Investors haven’t moved their portfolios since the 2010s, says Lansdowne Partner’s Davies

29 October 2025

Fund manager Peter Davies explains why his fund is looking at unloved European stocks instead of the US tech giants.

By Jonathan Jones,

Editor, Trustnet

Investors are being paid more than ever before to take a punt on companies outside of the US tech giants, according to Peter Davies, manager of the £472m Lansdowne (Lux) Developed Markets fund, but few have made any changes to their portfolio so far this decade.

“Most people I talk to haven’t changed their portfolio since the 2010s but will freely accept that the environment we are in during the 2020s is totally different,” he said. “It seems fundamentally unlikely that the same portfolio will keep working given how radically different the world is.”

While others have sat on their hands, he has built a portfolio that is very different to its peers, with just 16% in the US (and no major holdings to the ‘Magnificent Seven’) and some 73% in UK and European businesses.

This has worked wonders for his portfolio, which forms part of the asset manager's much larger Lansdowne Developed Markets Strategy. Lansdowne (Lux) Developed Markets has got off to a storming start since its launch in 2023, making a 57% return, the 12th best in the IA Global peer group.

Performance of fund vs sector since launch

Source: FE Analytics

But the manager has not always been against the large US tech stocks, noting that in the early 2010s he was “building positions in Amazon, Google and the things that subsequently became the Magnificent Seven”.

However, he no longer holds these companies, noting that two things have “changed radically” since he saw them as priority holdings.

The first is that the companies have become more expensive, with Davies suggesting that 12 years ago they traded on price-to-earnings (P/E) multiples that were almost a third of what they are today.

The other is that they had a “very obvious growth path ahead of them with predictable returns”, something that is not the case in the current climate.
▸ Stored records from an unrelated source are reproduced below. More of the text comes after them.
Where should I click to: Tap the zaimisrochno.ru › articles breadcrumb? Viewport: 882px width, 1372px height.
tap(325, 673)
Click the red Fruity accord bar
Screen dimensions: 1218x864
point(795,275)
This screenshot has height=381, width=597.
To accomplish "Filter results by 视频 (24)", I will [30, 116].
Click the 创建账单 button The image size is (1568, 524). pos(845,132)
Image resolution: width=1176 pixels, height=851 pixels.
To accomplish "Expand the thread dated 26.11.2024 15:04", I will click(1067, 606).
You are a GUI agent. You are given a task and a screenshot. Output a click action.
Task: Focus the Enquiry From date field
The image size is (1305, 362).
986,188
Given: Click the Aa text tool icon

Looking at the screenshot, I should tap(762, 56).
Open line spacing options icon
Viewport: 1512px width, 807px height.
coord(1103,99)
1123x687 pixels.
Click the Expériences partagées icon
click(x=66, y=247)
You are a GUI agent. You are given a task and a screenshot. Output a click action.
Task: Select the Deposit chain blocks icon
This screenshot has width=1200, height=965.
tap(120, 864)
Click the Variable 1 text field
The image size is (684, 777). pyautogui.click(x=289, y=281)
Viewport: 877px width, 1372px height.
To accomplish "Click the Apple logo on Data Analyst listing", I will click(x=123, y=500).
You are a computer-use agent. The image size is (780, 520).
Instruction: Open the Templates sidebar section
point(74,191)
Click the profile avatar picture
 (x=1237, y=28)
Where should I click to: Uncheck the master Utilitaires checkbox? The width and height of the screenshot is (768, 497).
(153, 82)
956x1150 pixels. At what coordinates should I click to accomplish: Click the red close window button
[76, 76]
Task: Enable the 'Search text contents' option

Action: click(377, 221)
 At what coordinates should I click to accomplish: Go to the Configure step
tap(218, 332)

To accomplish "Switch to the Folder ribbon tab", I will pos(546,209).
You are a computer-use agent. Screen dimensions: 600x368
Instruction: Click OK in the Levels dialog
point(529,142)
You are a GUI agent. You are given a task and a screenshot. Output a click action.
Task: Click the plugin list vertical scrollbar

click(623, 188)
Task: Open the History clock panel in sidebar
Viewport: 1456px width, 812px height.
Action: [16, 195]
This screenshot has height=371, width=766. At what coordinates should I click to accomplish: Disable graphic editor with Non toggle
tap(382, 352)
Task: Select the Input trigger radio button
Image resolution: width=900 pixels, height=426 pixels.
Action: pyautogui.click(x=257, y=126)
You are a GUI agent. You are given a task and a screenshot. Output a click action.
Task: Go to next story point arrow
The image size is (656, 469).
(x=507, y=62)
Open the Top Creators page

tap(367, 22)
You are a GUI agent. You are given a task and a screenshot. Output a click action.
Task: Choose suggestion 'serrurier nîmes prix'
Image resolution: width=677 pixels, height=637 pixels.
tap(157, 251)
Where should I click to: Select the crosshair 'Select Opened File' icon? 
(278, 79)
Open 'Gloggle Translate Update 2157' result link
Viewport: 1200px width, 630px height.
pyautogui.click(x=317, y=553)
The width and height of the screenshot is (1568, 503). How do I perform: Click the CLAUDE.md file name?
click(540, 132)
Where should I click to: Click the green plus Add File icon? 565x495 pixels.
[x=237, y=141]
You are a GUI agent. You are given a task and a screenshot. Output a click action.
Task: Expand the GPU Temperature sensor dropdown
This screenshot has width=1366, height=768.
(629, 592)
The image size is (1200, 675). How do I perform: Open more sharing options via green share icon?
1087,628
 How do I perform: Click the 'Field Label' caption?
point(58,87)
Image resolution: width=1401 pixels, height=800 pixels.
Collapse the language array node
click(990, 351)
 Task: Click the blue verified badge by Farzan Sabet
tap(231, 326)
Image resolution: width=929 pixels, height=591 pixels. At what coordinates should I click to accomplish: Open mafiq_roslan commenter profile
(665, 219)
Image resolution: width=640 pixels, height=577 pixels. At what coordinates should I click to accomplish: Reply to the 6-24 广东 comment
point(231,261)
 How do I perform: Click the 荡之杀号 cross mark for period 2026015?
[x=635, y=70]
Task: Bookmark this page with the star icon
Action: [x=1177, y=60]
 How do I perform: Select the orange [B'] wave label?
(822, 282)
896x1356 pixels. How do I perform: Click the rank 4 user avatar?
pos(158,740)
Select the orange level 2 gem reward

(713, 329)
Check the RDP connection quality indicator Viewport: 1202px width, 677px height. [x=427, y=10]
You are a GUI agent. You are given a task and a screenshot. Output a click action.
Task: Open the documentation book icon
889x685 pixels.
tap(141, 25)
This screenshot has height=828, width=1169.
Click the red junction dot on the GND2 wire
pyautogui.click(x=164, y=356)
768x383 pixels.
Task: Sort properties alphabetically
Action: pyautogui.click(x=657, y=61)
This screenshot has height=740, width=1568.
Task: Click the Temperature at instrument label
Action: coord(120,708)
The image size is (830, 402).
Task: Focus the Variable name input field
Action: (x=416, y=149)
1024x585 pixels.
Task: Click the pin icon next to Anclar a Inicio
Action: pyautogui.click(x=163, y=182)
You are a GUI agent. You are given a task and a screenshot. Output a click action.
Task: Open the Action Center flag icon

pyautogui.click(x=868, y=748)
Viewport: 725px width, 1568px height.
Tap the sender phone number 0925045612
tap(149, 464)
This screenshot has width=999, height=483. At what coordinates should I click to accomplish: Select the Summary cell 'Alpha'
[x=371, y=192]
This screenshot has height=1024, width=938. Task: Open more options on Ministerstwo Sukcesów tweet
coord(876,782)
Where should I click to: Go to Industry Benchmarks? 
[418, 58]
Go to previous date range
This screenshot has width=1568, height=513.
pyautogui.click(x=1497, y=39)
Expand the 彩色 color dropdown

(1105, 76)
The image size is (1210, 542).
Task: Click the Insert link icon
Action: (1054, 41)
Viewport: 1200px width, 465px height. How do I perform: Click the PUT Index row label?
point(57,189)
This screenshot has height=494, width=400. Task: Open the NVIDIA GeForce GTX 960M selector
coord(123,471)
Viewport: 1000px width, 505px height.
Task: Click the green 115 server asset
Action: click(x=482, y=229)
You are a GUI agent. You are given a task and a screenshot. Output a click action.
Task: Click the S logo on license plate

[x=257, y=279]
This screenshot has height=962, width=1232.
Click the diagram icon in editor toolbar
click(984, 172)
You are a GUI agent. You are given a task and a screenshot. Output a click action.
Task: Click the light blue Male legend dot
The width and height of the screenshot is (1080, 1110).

Although the artificial intelligence (AI) boom has boosted share prices, the US mega-caps face a “more capital-intensive and competitive future”, which is much riskier than the environment they have enjoyed for the past 10 years.

“The stuff that is a big part of the index looks to be a lot more complicated than it did 10 years ago,” he said. “Today, those are less attractive, I would say, and by contrast we see a plethora of opportunities, particularly in Europe.”

One benefit to investing outside the US is low valuations. Despite European stocks rallying so far in 2025 (up 29.4% versus the MSCI World’s 13.3% gain), he said they remain cheap compared with their American counterparts.

Normally, low valuations come with either a lack of growth or more risk entailed, but this is not the case, he argued, pointing to the building sector as an example.

“Things like building shares have demonstrated the ability to deal with massive rises in input costs without compromising their profitability. So they are clearly much better companies [than given credit for],” he said.

Meanwhile, the number of properties needing to be built should be higher in the next decade than in the past decade, whether it be through residential and commercial spending or even government spending. “We need to build more stuff,” said Davies.

“Europe has at least as much structural need for houses as the US does but cyclically is starting from a more depressed point. A sector like that is very cheap but, critically, that cheapness comes with both growth and less risk than you would normally take.”

Davies, who manages the Lansdowne (Lux) Developed Markets fund alongside Jonathon Regis and Nigel Hikmet, is particularly heartened by the fact that Europe’s revival has come at a time when there has been a cost-of-living crisis and war on the continent.

“What happened during the Ukraine crisis was rising energy prices and rising interest rates. What’s interesting to me is it [his portfolio] is working despite a worst-case scenario from a macro perspective,” he said. “That bodes well.”

However, he noted that investors should not think that the fund is set up to “systemically avoid the US” or to be value-biased.

Indeed, while his businesses may be listed in Europe, the manager noted that his exposure “is less pronounced economically than it is market-wise”. In other words, a lot of the companies he owns are exposed to the US economy, rather than the domestic one.

“I feel you can get the same exposure to the same economic variables more cheaply on average in Europe than in the US,” he said. “It’s a question of how much you get paid for deviating from the index, and we think you get paid a lot more today than we have ever seen in the past – and certainly a lot more compared with 12 years ago.”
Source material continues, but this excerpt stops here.